* _WHAT YOU WILL DO_:
Rewrite the post on CP transformation of the fermion terms from "## L \sim i" to "CP is preserved.", changing "lagrangian" to "Lagrangian".
***** QUOTED TEXT
I made a calculation (with the guidance of http://www.physics.princeton.edu/~mcdonald/examples/EP/feinberg_pr_108_878_57.pdf) and I obtained that the fermionic part withouth the ##\gamma^5##, which goes like ## \bar \psi \gamma^\mu \gamma^\nu \psi ##,

transforms as

## [(-1)] [(-1)^\mu (-1)^\nu]##, first square bracket for C and second for P and #(-1)^\mu=1# for #\mu=0# and -1 otherwise

The term with the ##\gamma^5## transforms as

## [(-1)] [(-1) (-1)^\mu (-1)^\nu ]##

and naively, by writing ##G_{\mu\nu}=\partial_\mu G_\nu - \partial_\nu G_\mu## and taking into account the vector properties of ##G_\mu## and that ##C(G)=-1## I assumed that the field strength transforms as

## [(-1)] [(-1)^\mu (-1)^\nu]##

In this way, under CP, the lagrangian goes into

## L \sim i \bar \psi_R \sigma^{\mu\nu}G_{\mu\nu}^a t^a \psi_L + h.c## which implies CP violation, by comparing to the second term of the original lagrangian, since there is a sign difference. In case where there is no ##\gamma^5## CP is preserved.
**********
***** SOURCE DATA
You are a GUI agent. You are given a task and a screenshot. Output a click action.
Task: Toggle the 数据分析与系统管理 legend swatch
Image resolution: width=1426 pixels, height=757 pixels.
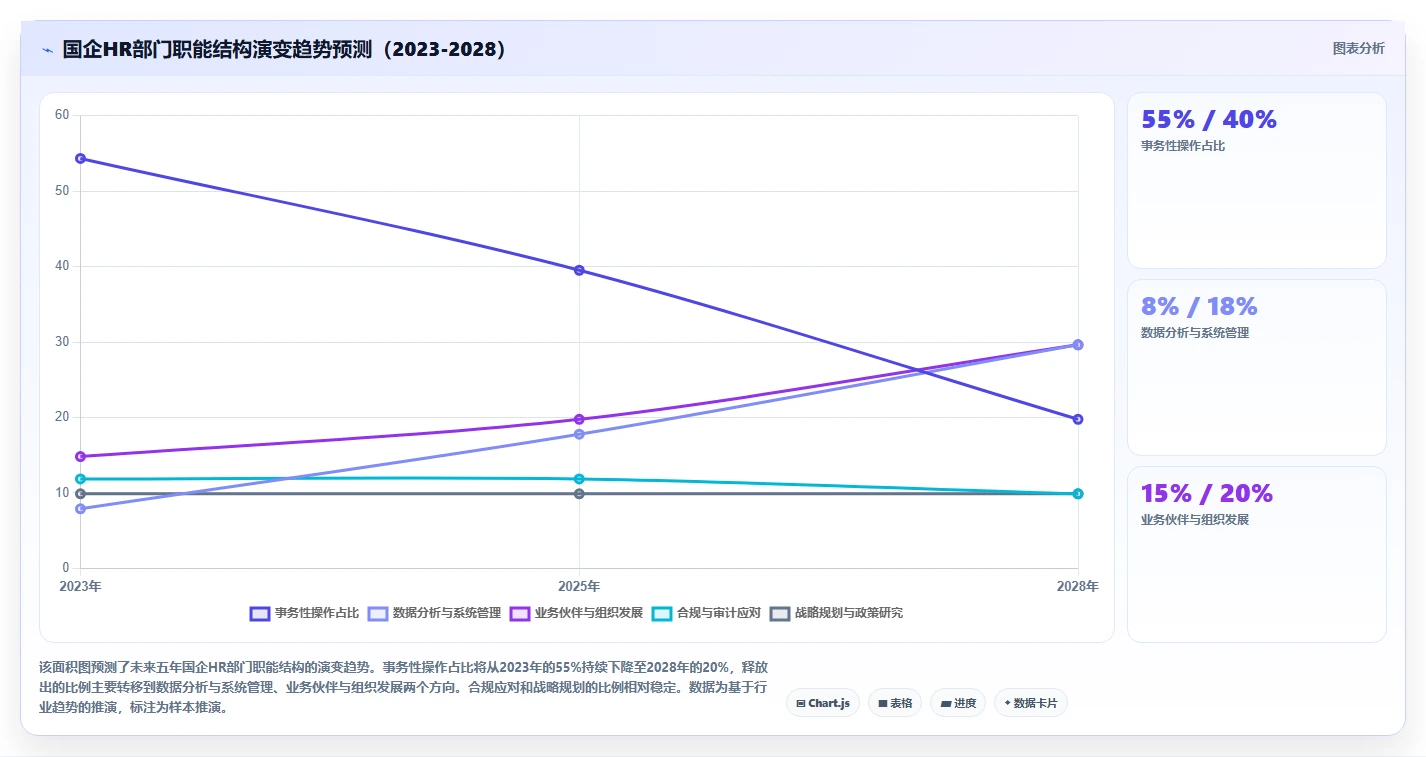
**********
* _EXERCISE ANSWER_:
## L \sim i \bar \psi_R \sigma^{\mu\nu}G_{\mu\nu}^a t^a \psi_L + h.c## which implies CP violation, by comparing to the second term of the original Lagrangian, since there is a sign difference. In case where there is no ##\gamma^5## CP is preserved.